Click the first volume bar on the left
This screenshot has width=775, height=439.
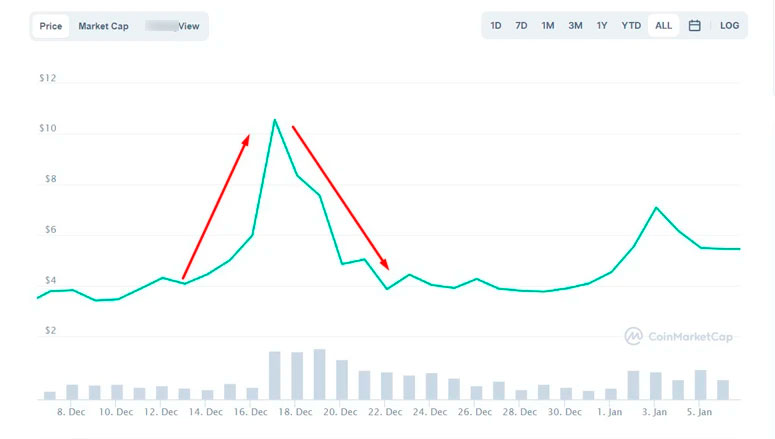(50, 395)
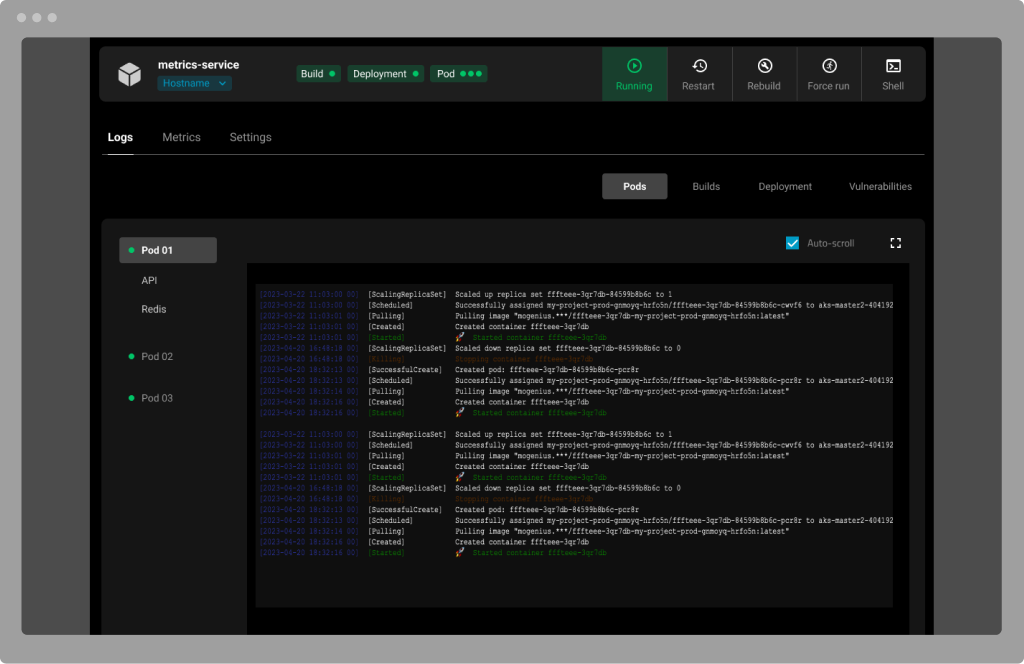
Task: Toggle the Pod 03 status indicator
Action: click(x=131, y=398)
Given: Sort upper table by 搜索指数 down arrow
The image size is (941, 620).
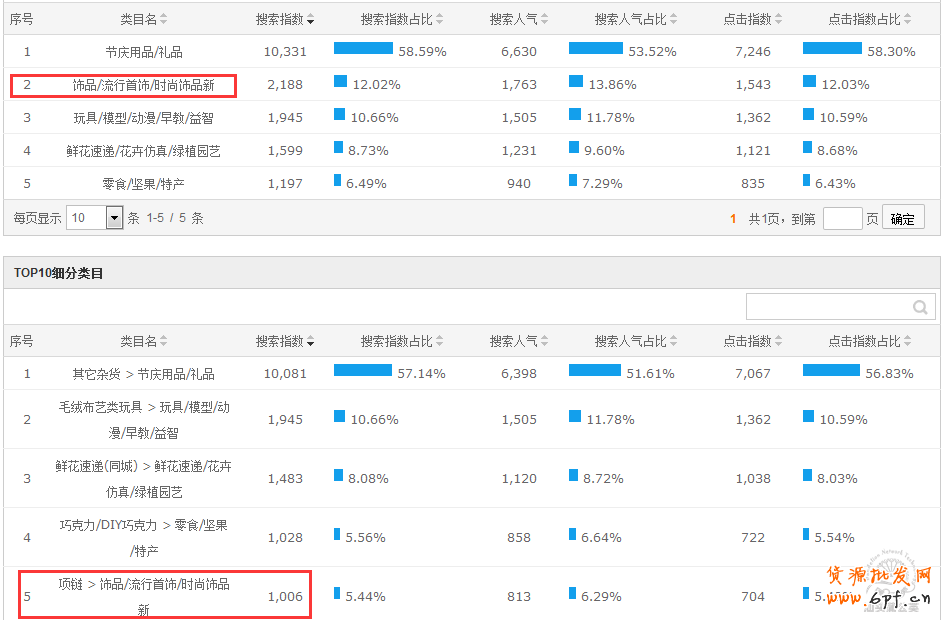Looking at the screenshot, I should 311,20.

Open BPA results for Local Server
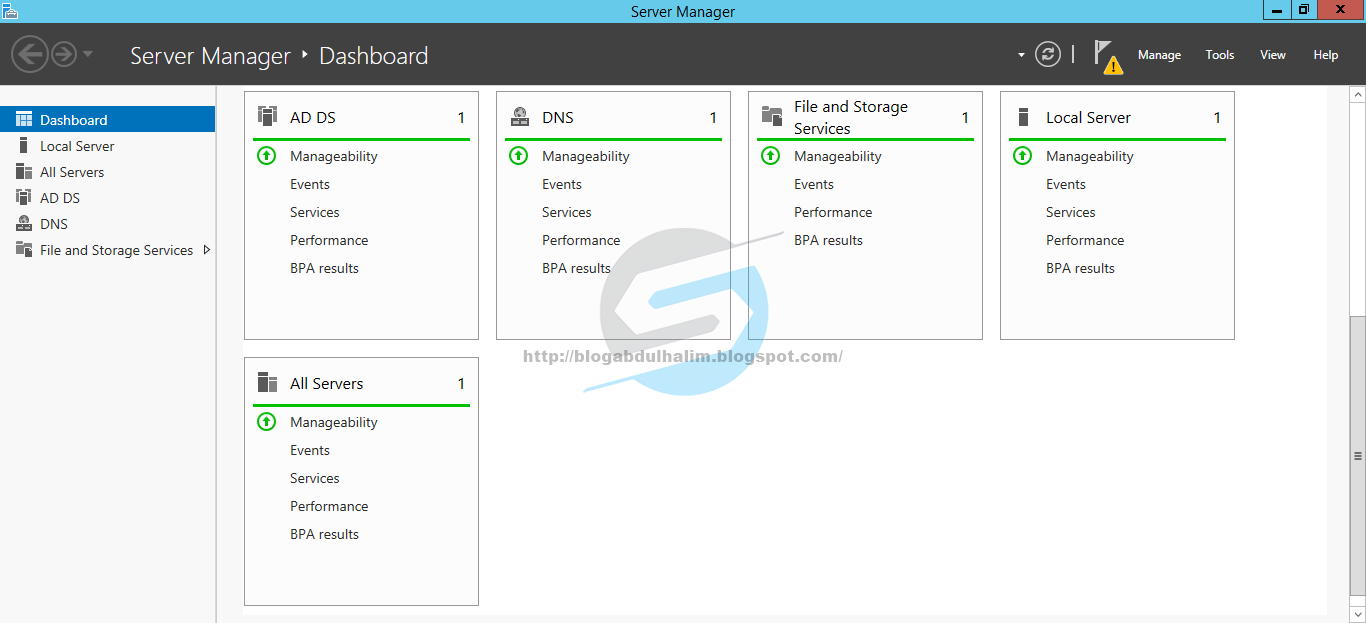[x=1080, y=268]
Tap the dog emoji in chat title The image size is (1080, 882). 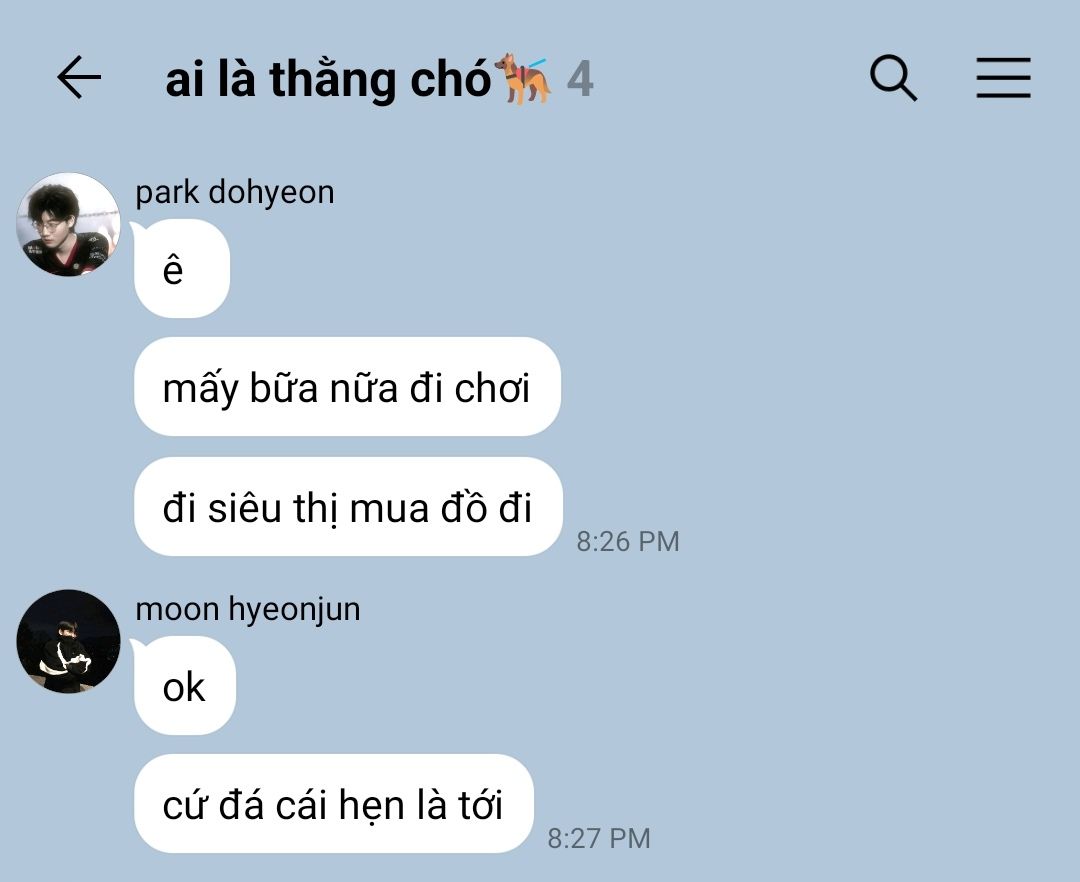coord(523,78)
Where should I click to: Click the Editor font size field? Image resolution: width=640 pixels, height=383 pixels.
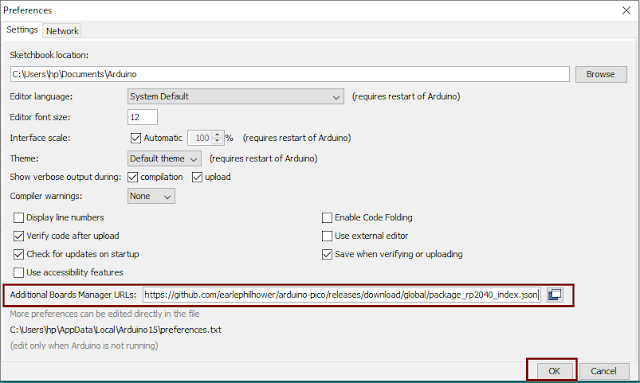coord(142,117)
____________________
Exactly the lines from the line with "Where should I" through the end of the data are to be reproduced, and no picture is to be included.

Where should I click to: Click the Editor font size field? Image resolution: width=640 pixels, height=383 pixels.
coord(142,117)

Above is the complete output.